EXERCISE INSTRUCTIONS: Exclude the pictures and set down, unaltered, the lines from the one that holds "Instruction: Open the" through the end of the data.

Records excerpted from a collection:
::::

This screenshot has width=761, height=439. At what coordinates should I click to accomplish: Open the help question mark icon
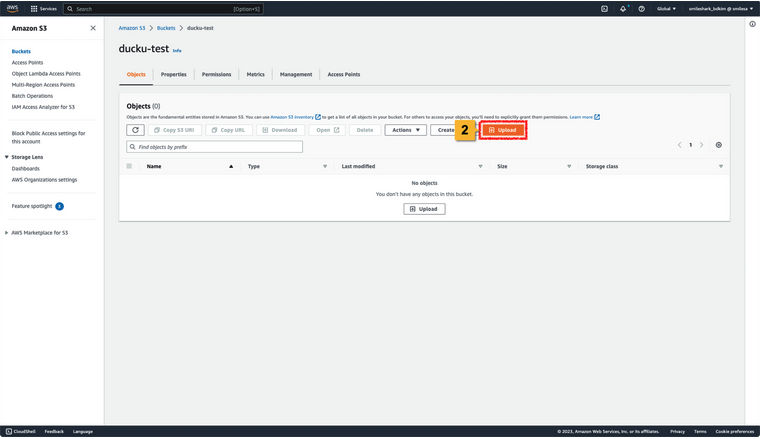[641, 8]
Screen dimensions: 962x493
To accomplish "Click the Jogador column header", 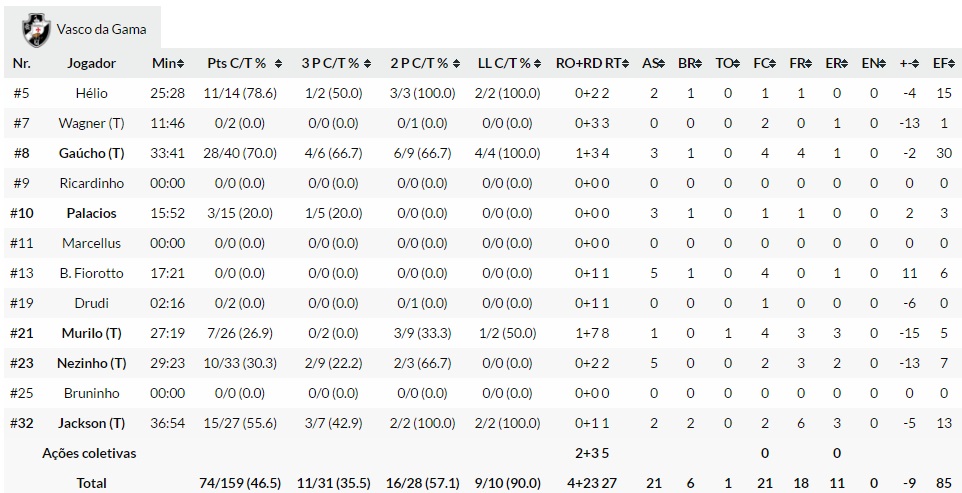I will [x=92, y=63].
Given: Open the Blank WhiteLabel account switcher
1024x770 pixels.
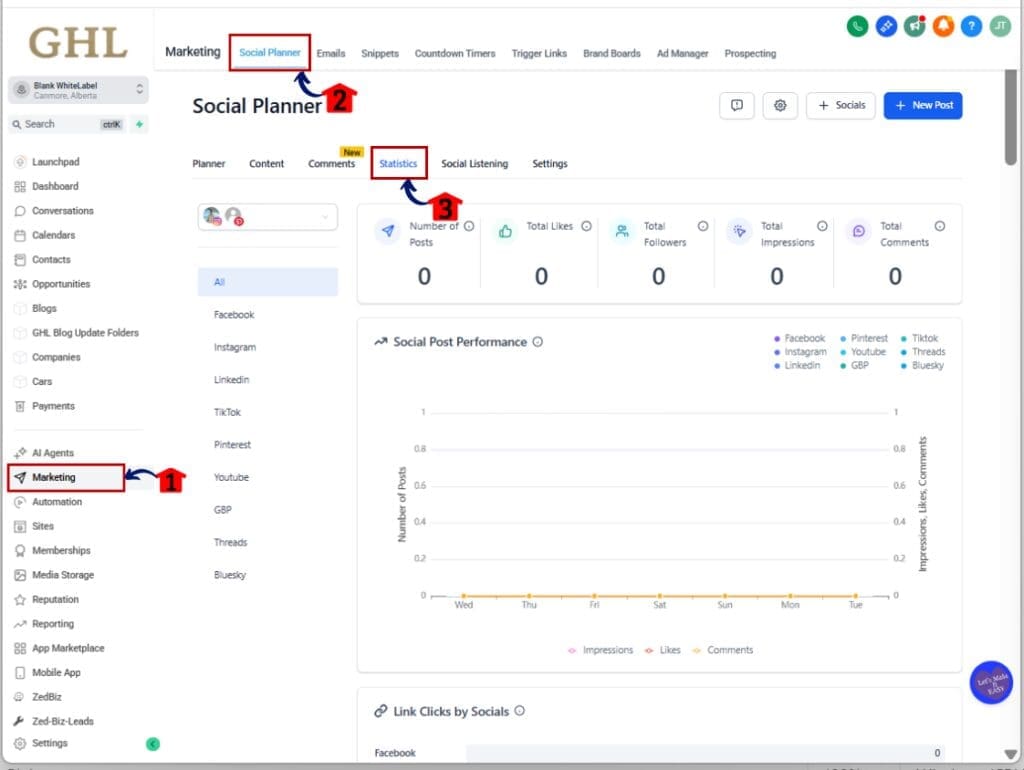Looking at the screenshot, I should [80, 90].
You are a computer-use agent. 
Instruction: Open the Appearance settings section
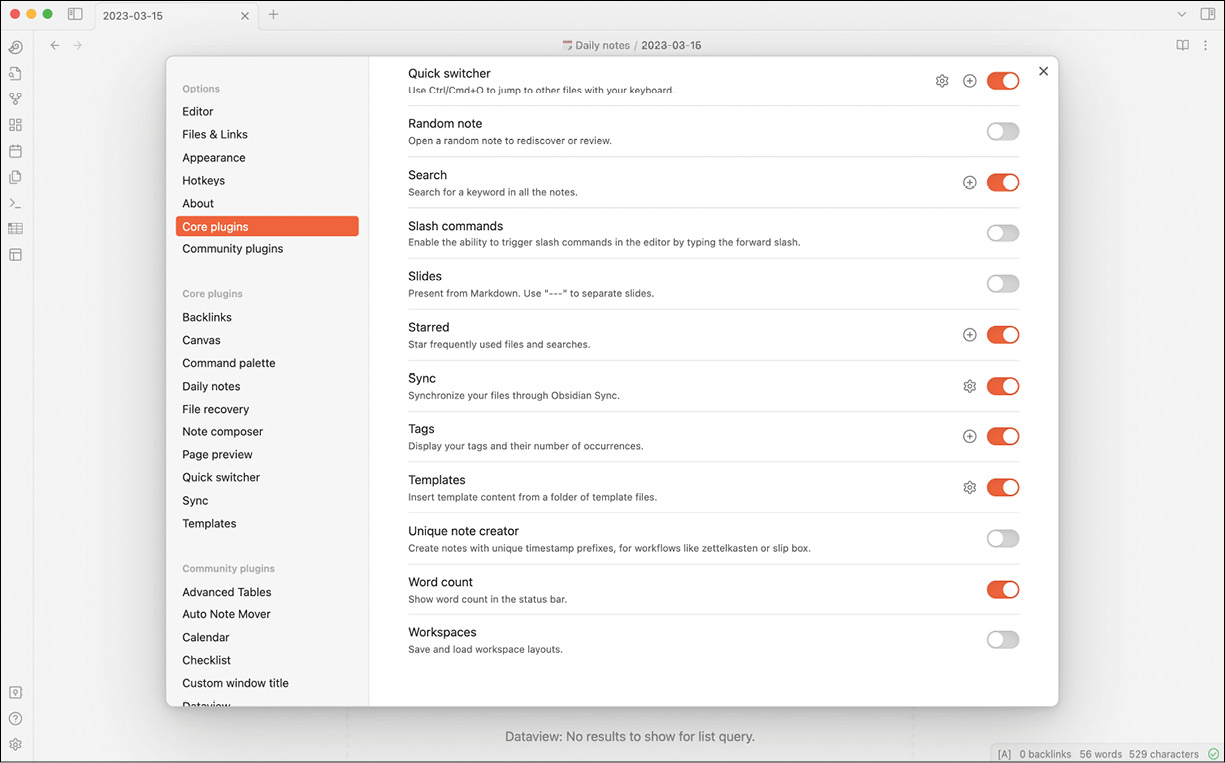(213, 158)
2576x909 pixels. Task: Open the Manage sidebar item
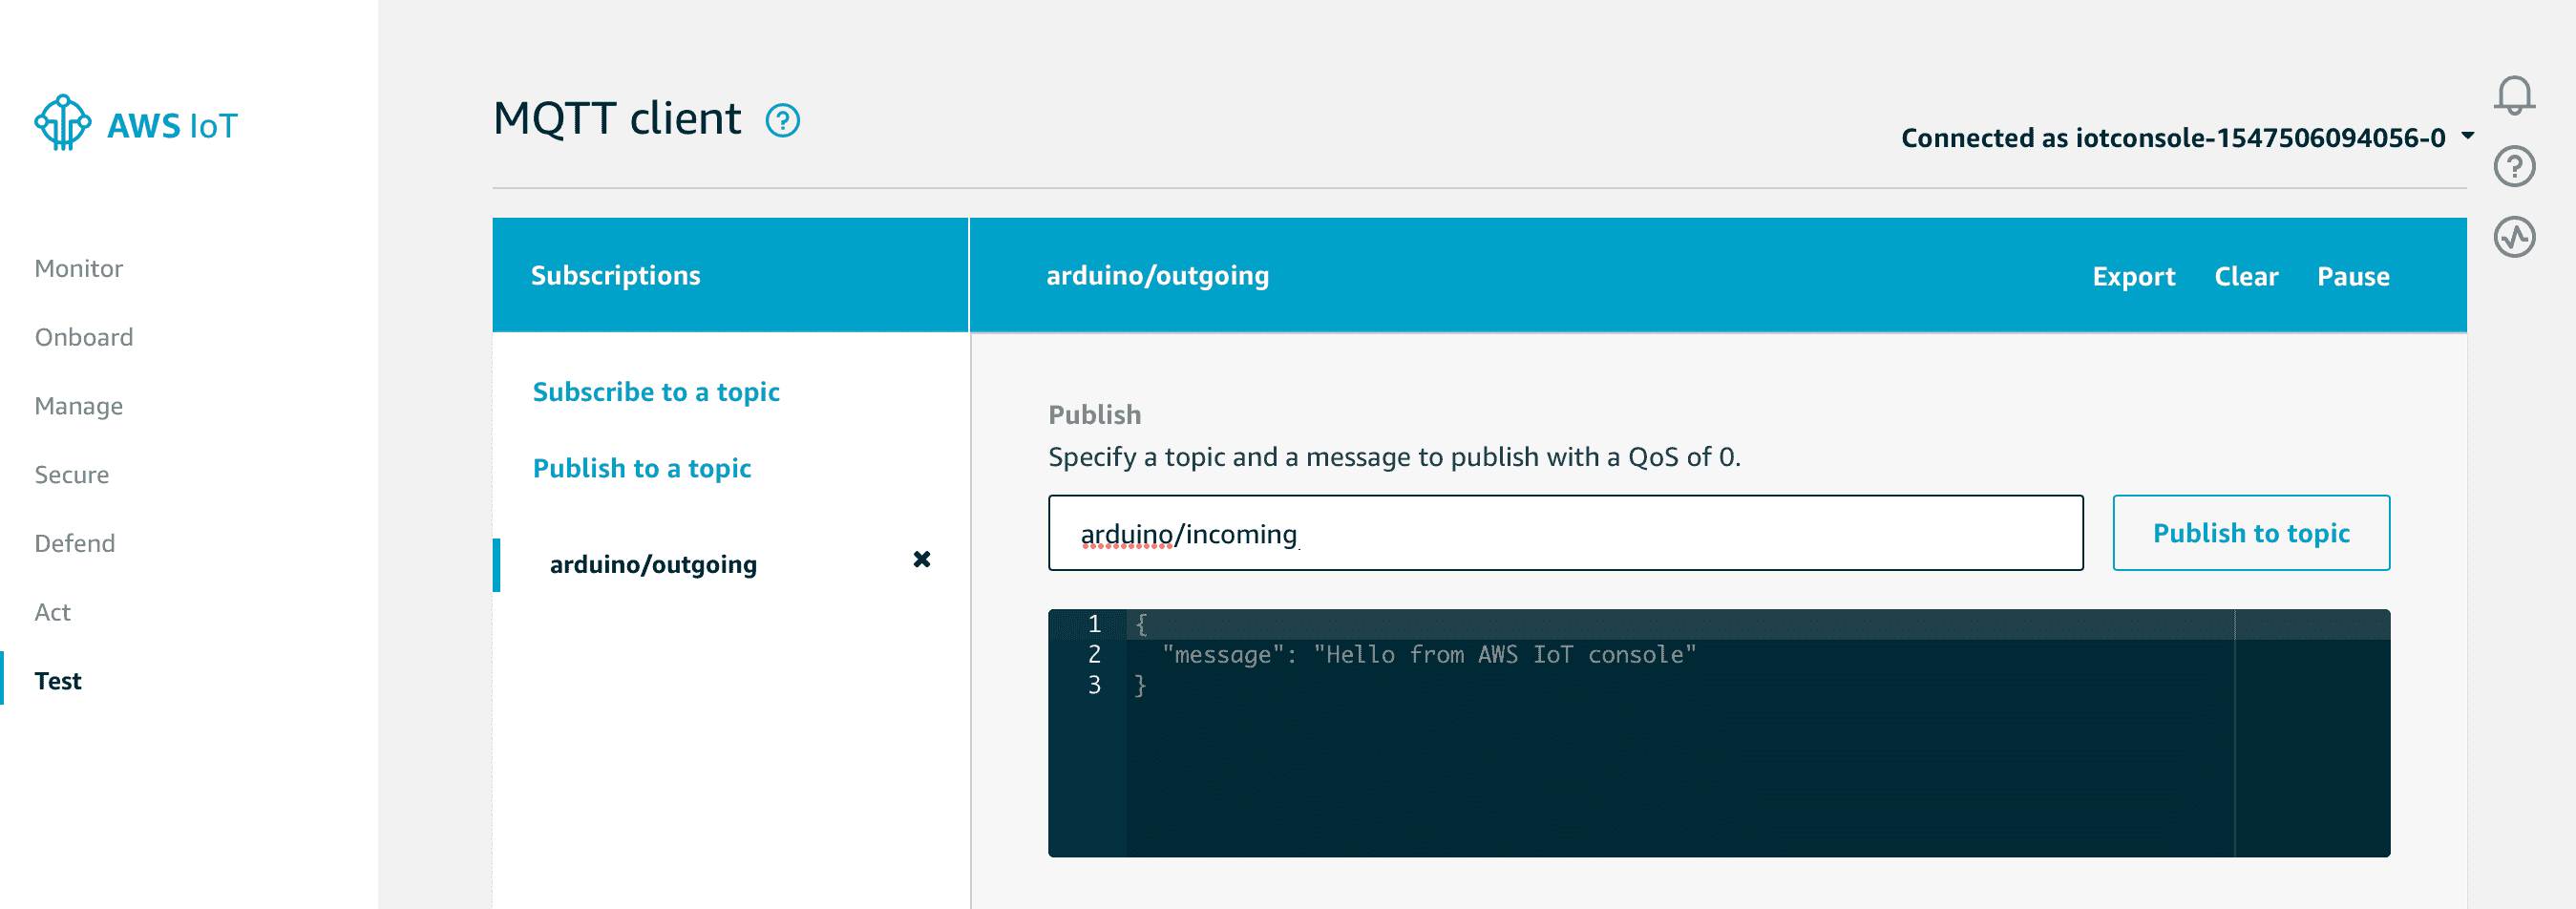(x=79, y=406)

::::

YOUR SOLUTION:
Instruction: Open the Appearance settings section
(213, 158)
2576x909 pixels. Task: Open the Manage sidebar item
(x=79, y=406)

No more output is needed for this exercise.